Jared Kizer: All right. So today I’m going to tackle a question that I recently got from a client that I think is a good topic to tackle, which is the question of are there any scenarios where I should allocate all of my wealth to fixed income without any allocation to say stocks or alternatives of any kind? Are there scenarios where that makes sense? Want to talk about that today and basically think there are a couple of cases, but by and large we’re going to talk about why we think that doesn’t make sense. Interesting question nevertheless to tackle because of course, we have seen interest rates go up a lot over the last couple of years. So this was certainly a question that we wouldn’t have gotten probably two or three years ago because rates were so low by and large. This was not probably a great or even feasible approach for basically any situation, but certainly a reasonable question today to ask now that we have seen interest rates go up. So let’s start with the situations, just a couple where I think this type of approach could make sense.
There is a Fixed Dollar Goal
Jared Kizer: The first would be where you have literally a fixed dollar goal, an exact amount of money that you know today that is due at some point in the future. And you say, I want to set aside that amount or something slightly short of that amount entirely in fixed income to cover that goal in the future. Because I know exactly with no doubts whatsoever what the dollar amount of that goal is going to be. So that would be situation number one, where that could make sense, not necessarily a common situation, but you do see this every now and again.

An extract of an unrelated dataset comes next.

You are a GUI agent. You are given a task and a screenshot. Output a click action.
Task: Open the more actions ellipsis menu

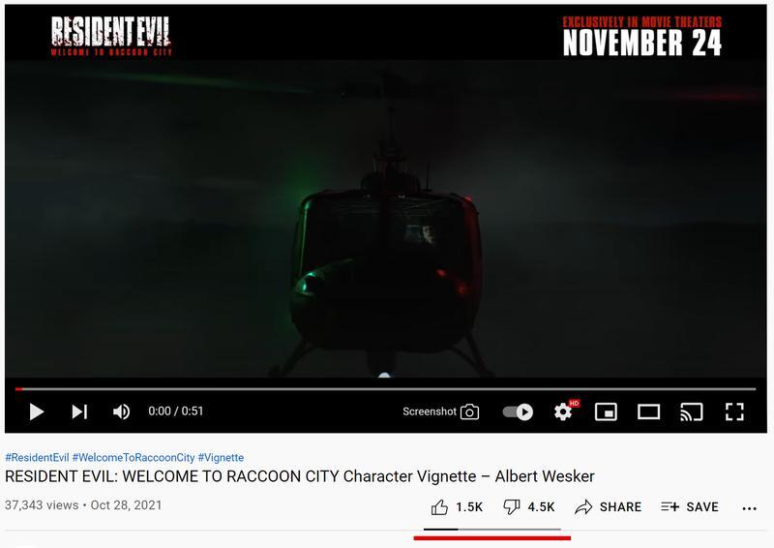pyautogui.click(x=749, y=508)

Your Investable Wealth Far Exceeds Your Spending
Jared Kizer: Situation number two, also not terribly common, but a great situation for those folks that find themselves in this situation would be where you’ve got so much investable wealth relative to the amount that you’re trying to spend over time that virtually any allocation could achieve the goal that you’re trying to achieve. Again, not a situation unfortunately that a lot of folks are in, but for those that are, certainly a great situation in that case, certainly an allocation entirely in fixed income or something closely approaching, that could make sense. Now let’s talk about the balance of the cases, which are cases where I don’t think this is typically the best long-term approach to take.

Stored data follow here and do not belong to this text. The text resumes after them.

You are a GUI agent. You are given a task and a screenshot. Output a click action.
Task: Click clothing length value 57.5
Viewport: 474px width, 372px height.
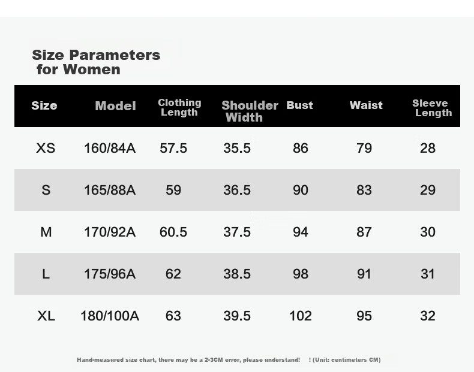(173, 148)
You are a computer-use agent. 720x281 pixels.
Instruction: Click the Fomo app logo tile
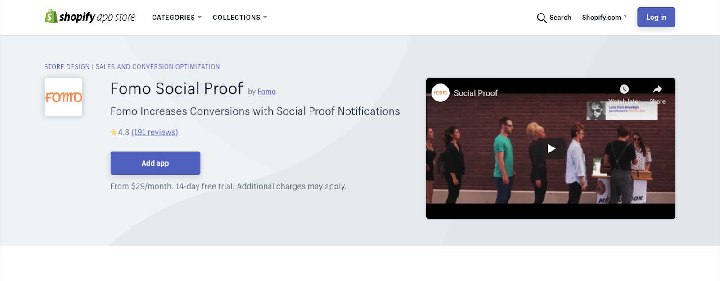point(63,97)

Fixed Income Allocations Do Not Have the Lowest Volatility Over Time
Jared Kizer: And the reason is going to be maybe somewhat surprising is that you actually do not see historically that allocations that are entirely fixed income have the lowest volatility over time. May be a little bit surprising because you think of well wouldn’t allocating all of my portfolio to, say, U.S. Treasuries be the lowest risk approach over time or the lowest volatility approach and you actually don’t find that. What you find historically is that an allocation of, say, 5% to 10% to stocks historically has actually produced a lower volatility total portfolio than being entirely allocated to fixed income. Why is that the case? Surprising because stocks are, of course, very, very volatile. But what you see there is a basic diversification effect. You see that there are periods like 2022 and other examples that would be even better periods that are very, very difficult for fixed income, that might not be quite as difficult for stocks. And therefore you’re offsetting some of the risks of fixed income with that ever so slight allocation to stocks.
Consider Treasury Inflation-Protected Securities (TIPS)
Jared Kizer: Last thing I would say just in general, for folks contemplating very, very high percentage allocations to fixed income, you might want to consider a sizable allocation portion of that allocation going to inflation-protected securities. So hopefully that’s some helpful perspective on thinking about 100% allocations to fixed income when they might make sense, generally when they don’t tend to make sense. If you have other questions you like for us to tackle, feel free to share those with your advisor or click the link below and submit questions in that way. Thanks.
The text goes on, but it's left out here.